* [Aim of the exercise] Find the lines of the listing that contain the string "cell", and return them.
━━━ Entries supplied ━━━
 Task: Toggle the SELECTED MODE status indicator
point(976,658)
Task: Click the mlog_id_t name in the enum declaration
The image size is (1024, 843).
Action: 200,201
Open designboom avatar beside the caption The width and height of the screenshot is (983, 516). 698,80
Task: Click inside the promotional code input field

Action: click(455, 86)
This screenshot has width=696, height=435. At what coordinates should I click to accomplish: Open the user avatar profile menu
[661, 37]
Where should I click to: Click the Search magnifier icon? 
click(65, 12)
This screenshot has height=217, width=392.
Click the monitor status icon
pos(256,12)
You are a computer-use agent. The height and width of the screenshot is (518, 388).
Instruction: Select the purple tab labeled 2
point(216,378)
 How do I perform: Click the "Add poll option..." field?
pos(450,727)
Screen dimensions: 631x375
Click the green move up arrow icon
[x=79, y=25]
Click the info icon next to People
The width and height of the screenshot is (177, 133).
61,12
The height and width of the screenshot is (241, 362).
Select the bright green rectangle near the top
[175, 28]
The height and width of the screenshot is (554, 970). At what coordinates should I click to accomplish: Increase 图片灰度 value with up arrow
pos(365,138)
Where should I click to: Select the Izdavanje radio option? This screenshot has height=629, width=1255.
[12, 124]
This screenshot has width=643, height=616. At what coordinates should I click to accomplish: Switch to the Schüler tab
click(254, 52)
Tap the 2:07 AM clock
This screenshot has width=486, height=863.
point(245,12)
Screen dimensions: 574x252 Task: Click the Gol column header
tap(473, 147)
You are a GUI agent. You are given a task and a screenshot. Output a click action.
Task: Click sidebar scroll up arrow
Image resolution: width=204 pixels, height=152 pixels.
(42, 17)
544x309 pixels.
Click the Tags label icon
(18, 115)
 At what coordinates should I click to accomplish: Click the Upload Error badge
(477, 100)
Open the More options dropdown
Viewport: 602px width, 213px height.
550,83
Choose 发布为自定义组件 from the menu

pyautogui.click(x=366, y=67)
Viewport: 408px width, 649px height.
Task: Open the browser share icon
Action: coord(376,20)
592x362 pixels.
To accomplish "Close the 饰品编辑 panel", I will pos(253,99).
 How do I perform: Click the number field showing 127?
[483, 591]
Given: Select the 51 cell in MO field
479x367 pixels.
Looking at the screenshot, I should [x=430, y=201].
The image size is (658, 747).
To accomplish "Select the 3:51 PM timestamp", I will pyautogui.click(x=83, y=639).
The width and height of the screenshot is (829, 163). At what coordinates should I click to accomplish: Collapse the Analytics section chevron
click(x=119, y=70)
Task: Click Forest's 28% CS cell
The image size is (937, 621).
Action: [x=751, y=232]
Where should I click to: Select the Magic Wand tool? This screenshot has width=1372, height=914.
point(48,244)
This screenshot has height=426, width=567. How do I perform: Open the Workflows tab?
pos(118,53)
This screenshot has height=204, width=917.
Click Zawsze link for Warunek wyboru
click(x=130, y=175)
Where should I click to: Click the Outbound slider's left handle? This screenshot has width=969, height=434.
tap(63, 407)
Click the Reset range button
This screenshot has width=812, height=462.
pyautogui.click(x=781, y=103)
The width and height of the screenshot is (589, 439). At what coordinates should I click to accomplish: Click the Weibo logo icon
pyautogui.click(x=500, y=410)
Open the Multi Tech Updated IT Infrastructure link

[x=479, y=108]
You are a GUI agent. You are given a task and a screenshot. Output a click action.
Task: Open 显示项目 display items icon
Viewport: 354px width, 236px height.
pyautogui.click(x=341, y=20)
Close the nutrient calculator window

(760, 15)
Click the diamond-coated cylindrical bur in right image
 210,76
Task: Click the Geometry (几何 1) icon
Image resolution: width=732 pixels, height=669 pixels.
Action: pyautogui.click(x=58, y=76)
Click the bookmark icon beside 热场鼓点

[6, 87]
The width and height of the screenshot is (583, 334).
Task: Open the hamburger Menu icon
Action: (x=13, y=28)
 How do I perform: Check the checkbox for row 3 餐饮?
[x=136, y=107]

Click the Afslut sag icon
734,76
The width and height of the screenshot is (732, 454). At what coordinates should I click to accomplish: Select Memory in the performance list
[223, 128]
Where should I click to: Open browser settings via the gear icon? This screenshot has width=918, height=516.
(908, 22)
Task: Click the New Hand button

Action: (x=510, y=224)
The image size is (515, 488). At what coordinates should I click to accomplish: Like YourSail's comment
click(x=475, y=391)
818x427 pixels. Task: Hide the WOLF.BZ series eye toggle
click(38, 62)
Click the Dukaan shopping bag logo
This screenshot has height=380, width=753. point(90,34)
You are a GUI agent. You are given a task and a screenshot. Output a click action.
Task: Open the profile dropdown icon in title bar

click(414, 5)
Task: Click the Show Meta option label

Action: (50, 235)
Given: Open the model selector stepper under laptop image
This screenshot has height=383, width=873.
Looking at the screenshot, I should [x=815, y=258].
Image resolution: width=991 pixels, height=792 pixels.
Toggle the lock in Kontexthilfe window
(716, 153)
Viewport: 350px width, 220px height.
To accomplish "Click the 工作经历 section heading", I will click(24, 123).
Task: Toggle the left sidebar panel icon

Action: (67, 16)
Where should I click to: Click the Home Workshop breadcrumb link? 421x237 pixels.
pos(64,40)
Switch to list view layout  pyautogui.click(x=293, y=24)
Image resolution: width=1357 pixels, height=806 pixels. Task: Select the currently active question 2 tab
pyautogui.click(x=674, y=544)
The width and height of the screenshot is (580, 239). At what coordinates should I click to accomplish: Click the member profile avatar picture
━━━
* [Answer to the exercise]
Given: Select the 51 cell in MO field
Task: Click Forest's 28% CS cell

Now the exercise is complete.